Below are common opioid drugs prescribed for neuropathic pain management:
■Methadone
■Ketobemidone

Topical Pain Treatment

Topical pain relievers are typically modest, although they are still prescribed. Lidocaine is the most common including a transdermal patch. Capsaicin may also be prescribed and can help by reversing the degeneration of epidermal nerve fibers.

Cannabinoid Pain Treatment

The active ingredient in marijuana (THC) and its use is one of the more controversial subjects of neuropathic pain treatment. Because it is illegal, marijuana has a harder time finding prominence among medical context.
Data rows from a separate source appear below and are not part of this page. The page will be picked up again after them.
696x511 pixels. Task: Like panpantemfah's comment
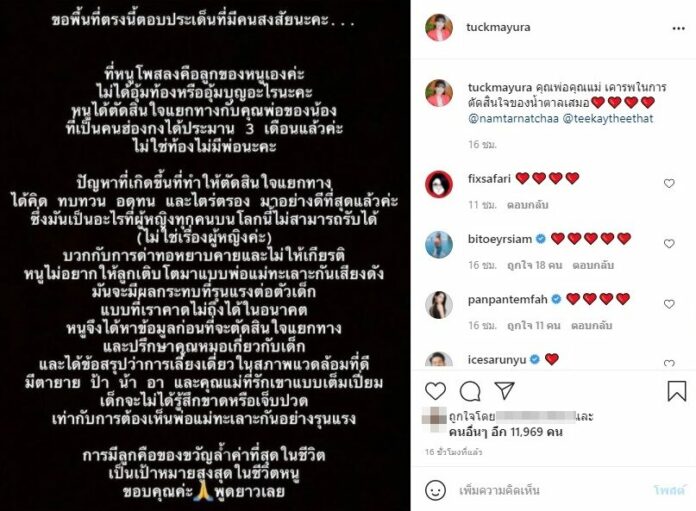click(x=669, y=304)
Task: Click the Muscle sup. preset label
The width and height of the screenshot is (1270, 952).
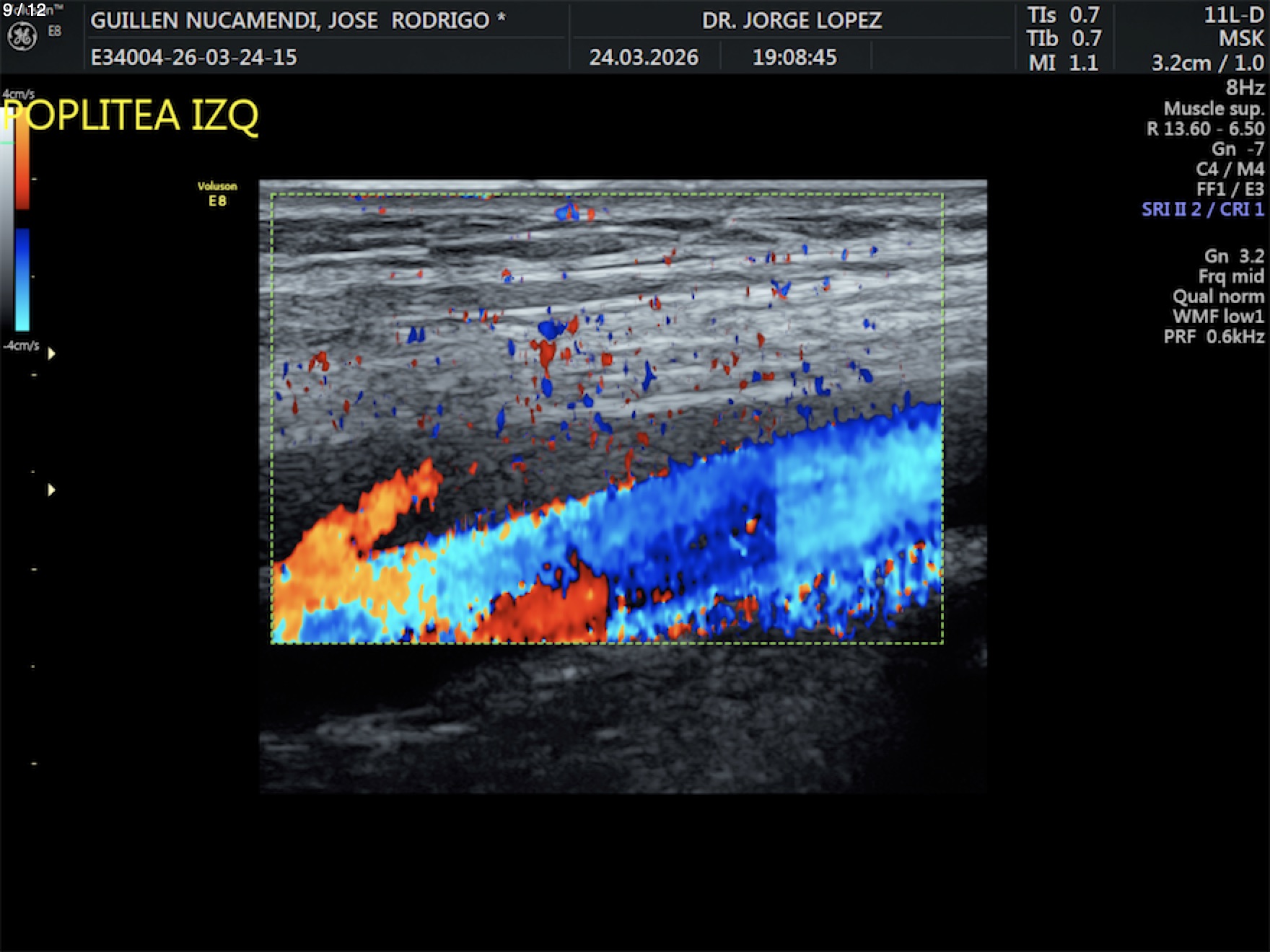Action: point(1213,109)
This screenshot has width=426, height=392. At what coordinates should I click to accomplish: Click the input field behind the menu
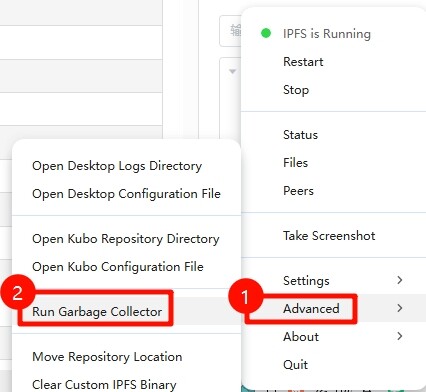[x=231, y=31]
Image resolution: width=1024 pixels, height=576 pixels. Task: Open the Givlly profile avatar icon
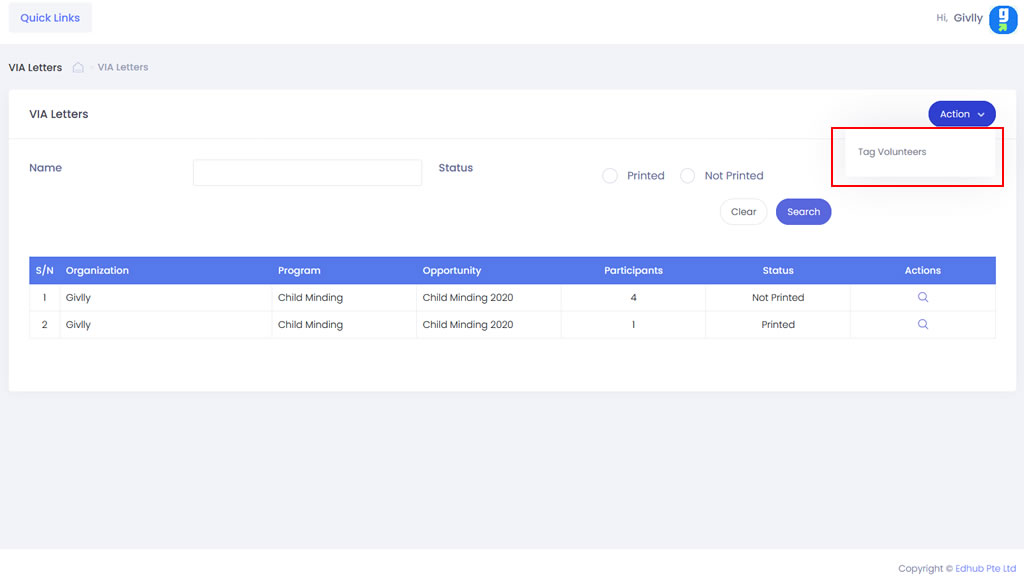pos(1002,19)
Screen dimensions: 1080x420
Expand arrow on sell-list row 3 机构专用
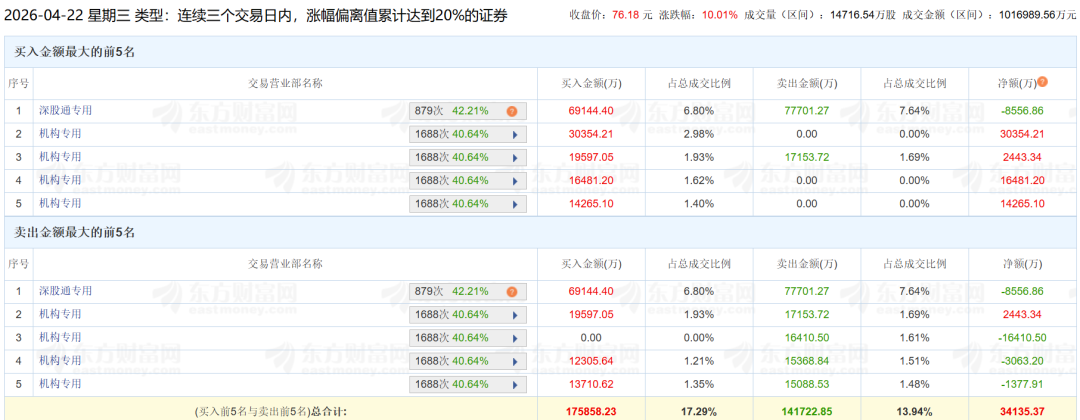point(515,338)
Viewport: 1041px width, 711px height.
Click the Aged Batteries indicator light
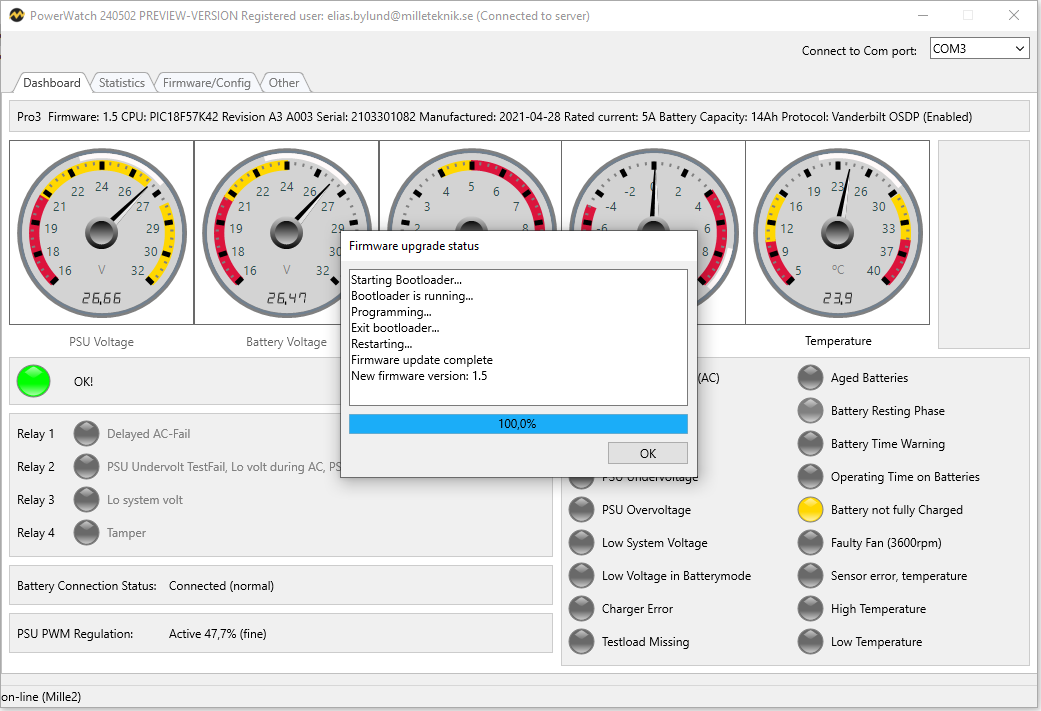pyautogui.click(x=810, y=378)
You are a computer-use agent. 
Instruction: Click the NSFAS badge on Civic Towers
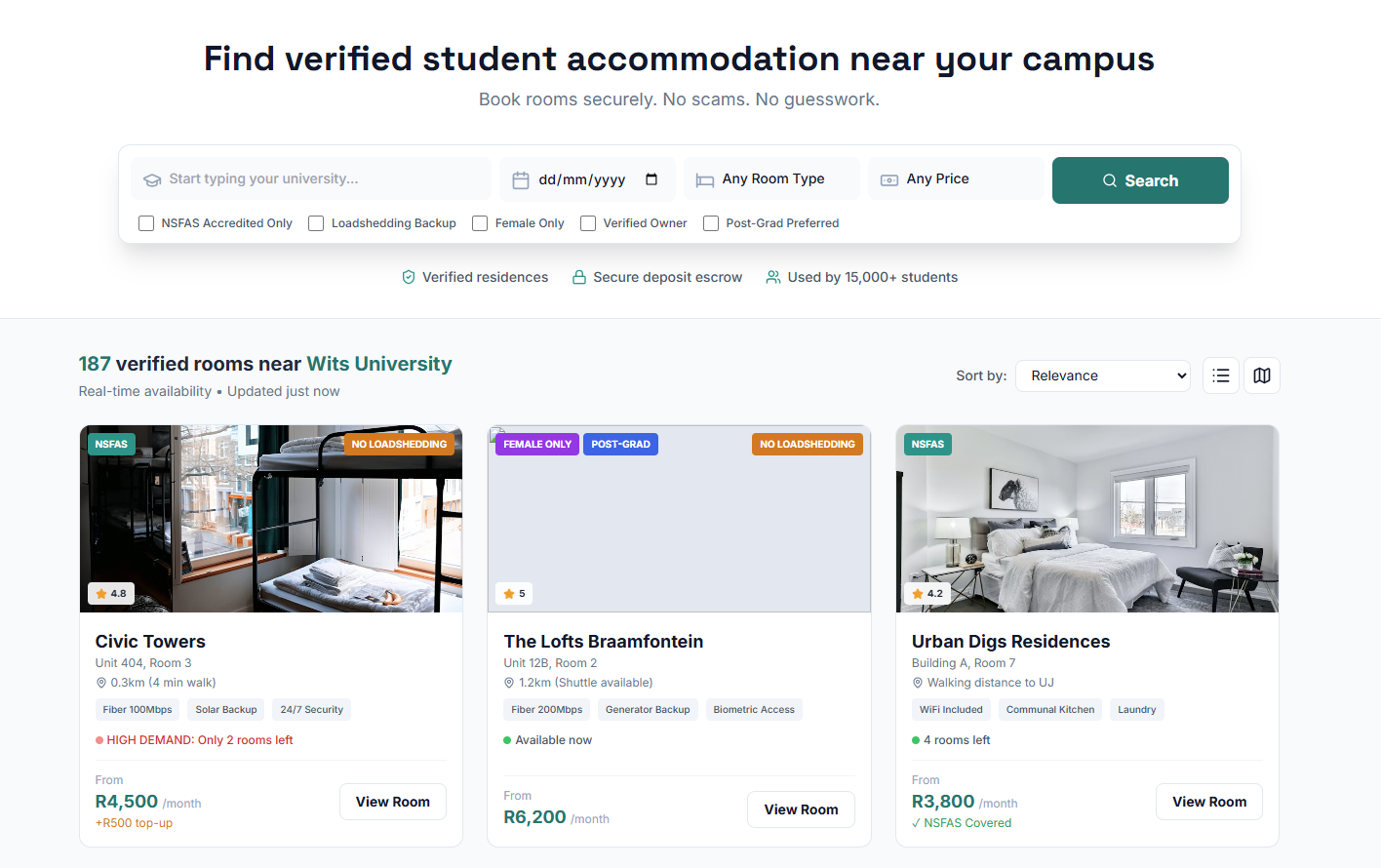tap(110, 444)
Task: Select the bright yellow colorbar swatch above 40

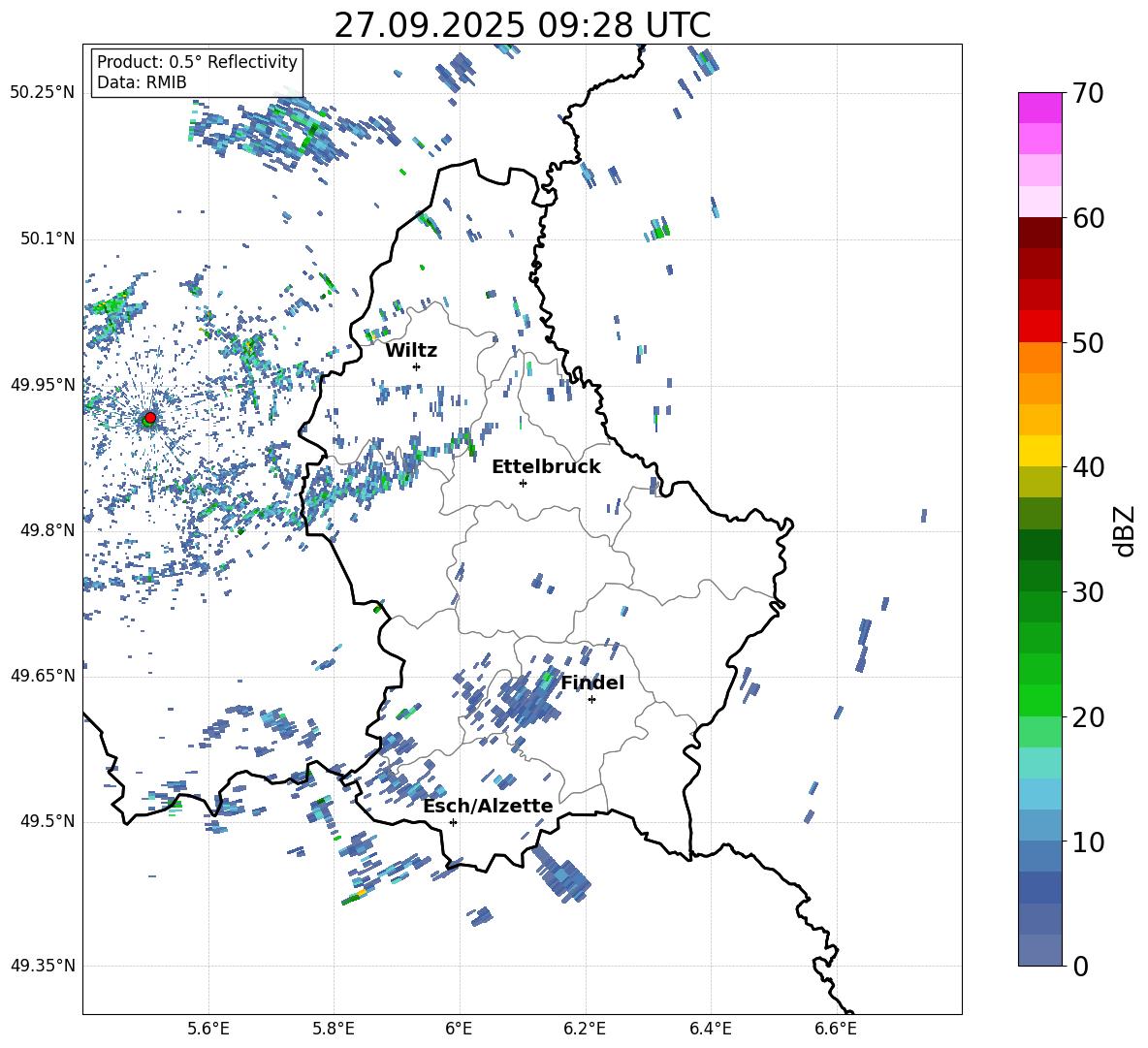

Neuropathic Pain Management Dependence

Fortunately, the best treatments for neuropathic pain are antidepressants, however doctors can and will prescribe opioids and/or marijuana where it is legal if additional options are needed. Patients who are prescribed these types of treatment need to take care to tell someone about their program. Narcotics and marijuana use can lead to extreme dependence and addiction, and can lead to more powerful drugs that can further damage the body, creating more problems outside of pain management.

Neuropathic Painkillers Addiction

Opiate or narcotic type painkillers prescribed for neuropathic pain are some of the most widespread, addictive, and readily available drugs today. Regular use results in physical and psychological damage and dependence.

There are thousands of people that have used, gone through treatment, and now live normal, healthy lives. If you or someone you know is a narcotic or marijuana abuser due to their neuropathic pain, most likely they are already an addict or are quickly becoming one.